The first presenter will consider how mindfulness as a potential antidote makes space for considerations of value but is neutral regarding its content. Ironically, in an attempt to correlate its effects with neurobiological processes, mindfulness research is moving away from the reflective and existential aspects of the doctor-physician relationship it intended to defend. The result has been that while becoming widespread as a secular practice, mindfulness has shown limited ability to address concerns about the ethical/moral dimensions of clinical care. Nevertheless, a closer look at the literature on mindfulness-based practice as it relates to the well being of clinicians suggests ways to move beyond mindfulness as a behavioral technique toward recovery of lost content, including concepts such as transcendence.
Religious traditions speak directly to transcendence, but lack universal appeal. The second presenter will describe results of a recent survey of Massachusetts psychologists about their religion/spirituality (R/S) and its influence on their clinical practice. Consistent with other findings that a growing number of patients and clinicians are “spiritual but not religious”, 63% of the 50 respondents reported being moderately or very spiritual but only 28% reported that they were moderately or very religious. Almost all endorsed carrying over their philosophical/religious/spiritual beliefs over into their other dealings in life, and their responses to a hypothetical clinical scenario involving assisted suicide differed depending on their worldview. These findings suggest both that interest in spirituality among clinicians is growing and that the spiritual commitments which inform every clinician's practice are implicitly tethered to their view of the world.
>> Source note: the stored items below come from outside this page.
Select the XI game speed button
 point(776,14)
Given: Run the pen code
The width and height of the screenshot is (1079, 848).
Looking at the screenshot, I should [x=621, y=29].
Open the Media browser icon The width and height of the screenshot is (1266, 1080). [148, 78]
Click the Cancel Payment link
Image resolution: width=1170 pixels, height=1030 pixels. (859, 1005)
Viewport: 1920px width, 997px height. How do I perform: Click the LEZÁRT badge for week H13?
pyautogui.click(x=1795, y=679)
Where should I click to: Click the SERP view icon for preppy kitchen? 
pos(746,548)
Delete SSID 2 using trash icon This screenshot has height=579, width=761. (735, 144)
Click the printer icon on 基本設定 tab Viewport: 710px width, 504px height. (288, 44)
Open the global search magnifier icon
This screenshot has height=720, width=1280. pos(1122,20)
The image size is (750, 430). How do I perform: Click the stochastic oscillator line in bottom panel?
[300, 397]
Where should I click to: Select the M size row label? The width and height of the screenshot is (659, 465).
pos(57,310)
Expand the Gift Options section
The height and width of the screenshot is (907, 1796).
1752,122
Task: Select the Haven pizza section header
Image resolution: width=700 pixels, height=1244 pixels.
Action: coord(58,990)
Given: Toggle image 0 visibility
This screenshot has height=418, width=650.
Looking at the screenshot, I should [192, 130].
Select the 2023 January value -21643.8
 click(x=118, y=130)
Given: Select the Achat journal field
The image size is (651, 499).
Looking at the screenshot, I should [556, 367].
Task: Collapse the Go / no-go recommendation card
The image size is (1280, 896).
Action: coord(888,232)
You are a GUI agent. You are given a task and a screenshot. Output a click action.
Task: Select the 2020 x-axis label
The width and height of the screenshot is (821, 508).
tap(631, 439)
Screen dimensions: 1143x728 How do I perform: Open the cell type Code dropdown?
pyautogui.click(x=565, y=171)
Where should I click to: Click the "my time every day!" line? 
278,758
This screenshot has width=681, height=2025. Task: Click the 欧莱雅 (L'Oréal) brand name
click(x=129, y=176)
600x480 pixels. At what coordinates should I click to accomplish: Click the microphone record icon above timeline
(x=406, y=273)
Whether or not a clinician’s spirituality is identified with a formal religious tradition, both inwardness (mindful awareness) and a valuing community - essential features in a functional definition of religion – seem important in sustaining their relationship to the world view that they inhabit, the ideals it implies and failures to realize them.
The third presenter will describe results of a recent interview survey of 33 Harvard medical students and faculty regarding the psychological, moral, and spiritual challenges students face in becoming professional caregivers. The interviews also explored the values of the medical community as observed by students in the training process, the role and impact of the hidden curriculum, and coping strategies for dealing with the challenges presented. The goal of the study is to rigorously develop an elective course that facilitates reflection on psychological, moral, and spiritual experiences in caring for the critically ill, and trains future professional caregivers in practices of self-care undergirding professionalism. Based on the qualitative data from interviews, the course will be developed to prepare physicians-in-training to integrate their spiritual tradition into their medical practice as well as to protect themselves from burnout and compassion fatigue by encouraging moral and spiritual transformation.
Presenters will encourage discussion by the audience of how much and where clinical education should incorporate principles of mindfulness, religion, and or spirituality, what form such a curriculum should take, and what data can inform its development.